Getting to know a research intern: Paul Rubenstein
Research teams are embedded all throughout Google, allowing our discoveries to affect billions of users each day. From creating experiments and prototyping implementations to designing new architectures, our team members and interns work on real-world problems including artificial intelligence, data mining, natural language processing, hardware and software performance analysis, improving compilers for mobile platforms, as well as core search and much more.
Google offers a variety of opportunities for students who wish to gain industry experience. Through our Getting to know a research intern series, we provide a glimpse into some of these opportunities as well as the impactful projects research students at Google work on. Today we’re featuring Paul Rubenstein, from the University of Cambridge.
I first studied maths at the University of Cambridge and went on to get masters degrees in computational biology and machine learning. I then joined the Cambridge-Tuebingen PhD program where I am now in my final year. In the first two years of my PhD, I worked mostly on theoretical aspects of causal inference. Generally, causal inference is about learning causal structure in the world from a mixture of observational data (passive observation of the world) and interventional data (where you perform experiments and see what happens).
In the second half of my PhD, I’ve been working on representation learning (where one tries to learn lower dimensional features of high dimensional inputs such as images that are useful for transferring to other tasks), generative modelling, disentanglement, and some learning theory. Representation learning has been the broad topic of my research internship at Google.
I applied for my first internship because I was interested to see how machine learning is used and developed in an industrial context. I was really impressed by several things about both my team and Google generally: the incredible infrastructure and computational resources, the plethora of interesting problems with practical impact, that academic publishing is encouraged, and that Google is generally a great place to go to work each day.
For these reasons and more, I decided to apply for a second internship. This year, I was with the Brain team in Zurich, focusing on fundamental machine learning research. Being on this team is as close as I imagine it gets to being in an academic lab while in industry — people have a lot of freedom in choosing their research topic and writing papers and having a research impact is the main goal, yet there are several advantages over my experience of academia. The level of software engineering skill (and presence of dedicated software engineers collaborating on the projects) lead to shared code bases that enable prototyping and experimenting at large scale much more easily and quickly than in typical academic labs. These factors, combined with a more collaborative atmosphere, lead to the undertaking of larger scale, potentially more impactful projects.
What project was your internship focused on? What was the outcome of your research?
In the first half of the internship, I worked on understanding the theoretical underpinnings of some recently proposed representation learning algorithms. This line of research led to a research paper On Mutual Information for Representation Learning which is currently under submission at the International Conference on Learning Representations (ICLR), one of the top machine learning conferences. In the second half, I worked on new algorithms for representation learning. This work is ongoing, and the resulting paper hasn’t been published yet.
Yes. Coding at Google is a little different than what I was used to in academia in two main ways. The first is that a lot of code is shared, and as a result, good software engineering practices are followed! This also results in larger code-bases that are a lot more complex than are typical in my PhD. The second is that you have access to a large amount of cutting-edge computational resources. This means that it is possible to run very large scale experiments.
My advice to future interns is that once you’ve started, there are many Google-specific things that have to be learned, so when you inevitably get stuck on something, the best thing to do is to ask someone for help. Asking questions is encouraged because it is the fastest way to improve your productivity and thus the productivity of your team!
What key skills have you gained from your time at Google? What impact has this internship experience had on your research?

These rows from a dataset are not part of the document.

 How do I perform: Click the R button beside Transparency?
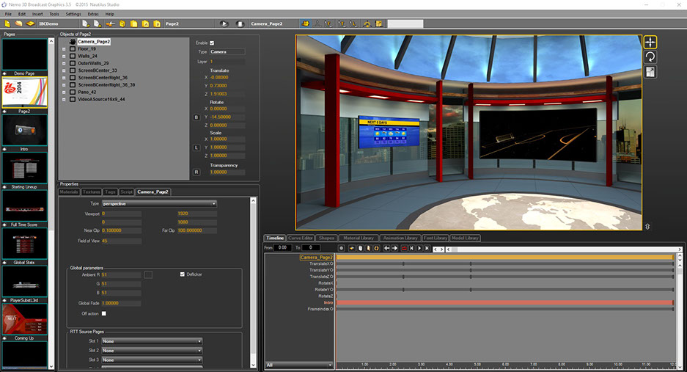coord(196,172)
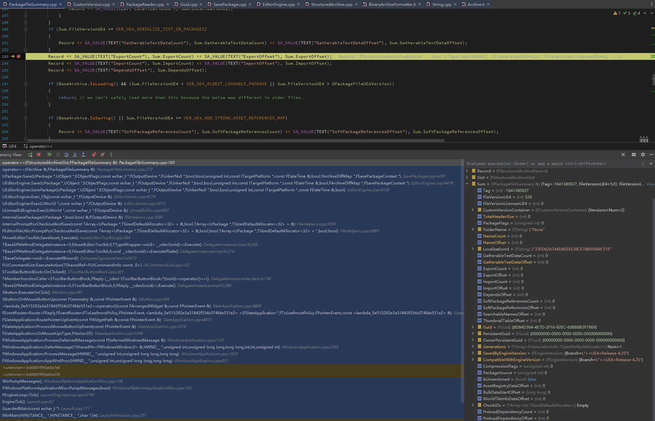This screenshot has width=655, height=421.
Task: Click the Step Over icon
Action: (66, 155)
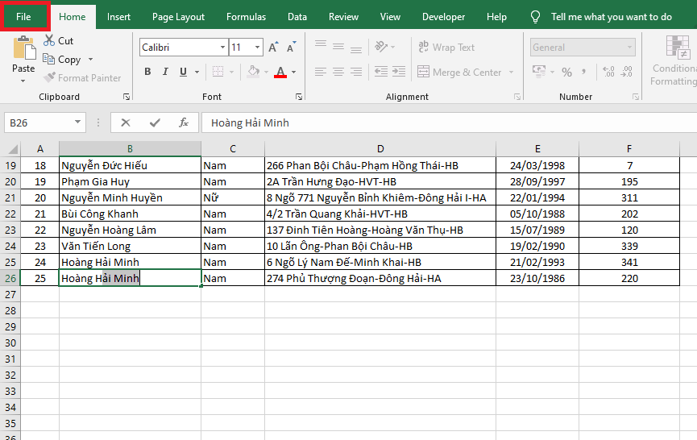The width and height of the screenshot is (697, 440).
Task: Click the Paste clipboard icon
Action: point(23,49)

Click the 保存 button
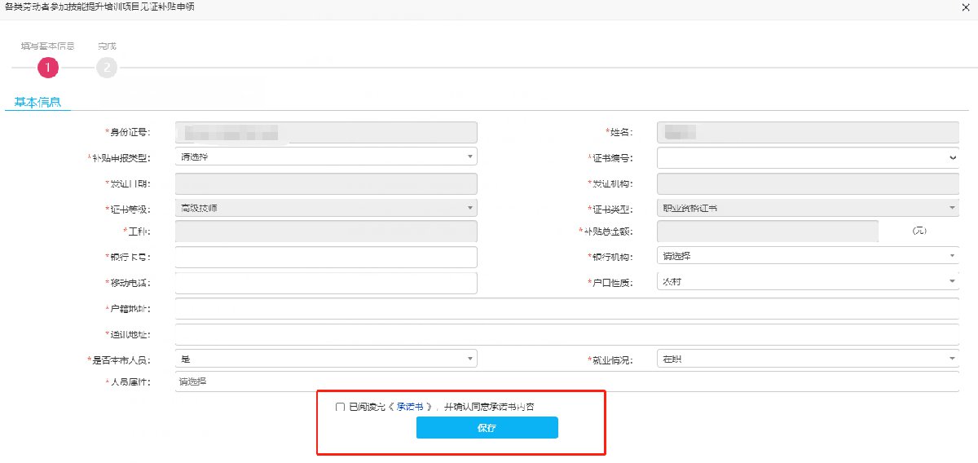pyautogui.click(x=487, y=428)
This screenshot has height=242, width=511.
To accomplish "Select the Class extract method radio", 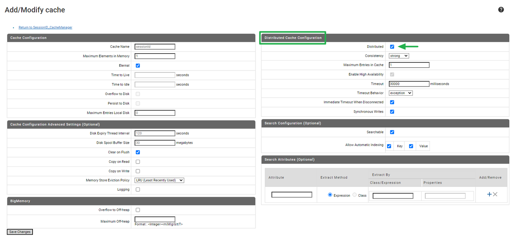I will 355,195.
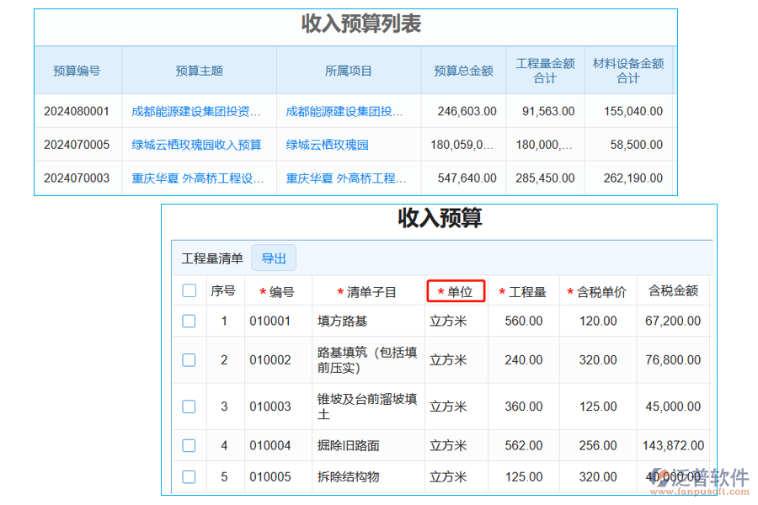758x505 pixels.
Task: Check the row for 填方路基
Action: point(189,321)
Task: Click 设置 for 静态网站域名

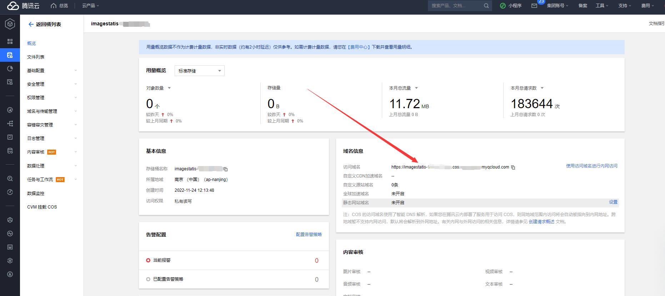Action: [613, 202]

My software engineering skills have definitely improved a lot as a result of working here. I’ve also learned a lot about how organisations and teams can be structured and managed in order to be most productive. I have learned a great deal about areas of research that I hadn’t worked in before the internship, and I hope to continue my research in these areas after my internship ends. The exposure to good software engineering practices has had a big impact in that it has facilitated my research in more practical areas involving lots of coding, in contrast to the more theoretical research I did earlier in my PhD.
My main reasons to do an internship at Google:
You will be exposed to very interesting problems that you may not see elsewhere.
You will work with and learn from colleagues who are experts in their fields.
I may have mentioned this once or twice already, your software engineering skills will improve a lot!
It’s incredible the amount you can achieve and learn in a 3-4 month internship at Google.
In order to prepare for coding interviews, I recommend the Cracking the Coding Interview book (though some chapters might not be relevant). I typed out my solutions in a Google doc to match the real interview experience as closely as possible. For more practice questions, there are many websites that have libraries of example coding interview questions, you can find many of them on Google's Tech Dev Guide.
To prepare for a research interview, I recommend practicing talking about your research at a high level to those that might know only the basics of your area. You should also review the basics of machine learning and deep learning, e.g. be able to explain basic concepts such as empirical risk minimization/generalisation/overfitting, common architectures (MLPs/convolutions,) and training techniques (SGD/momentum/Adam).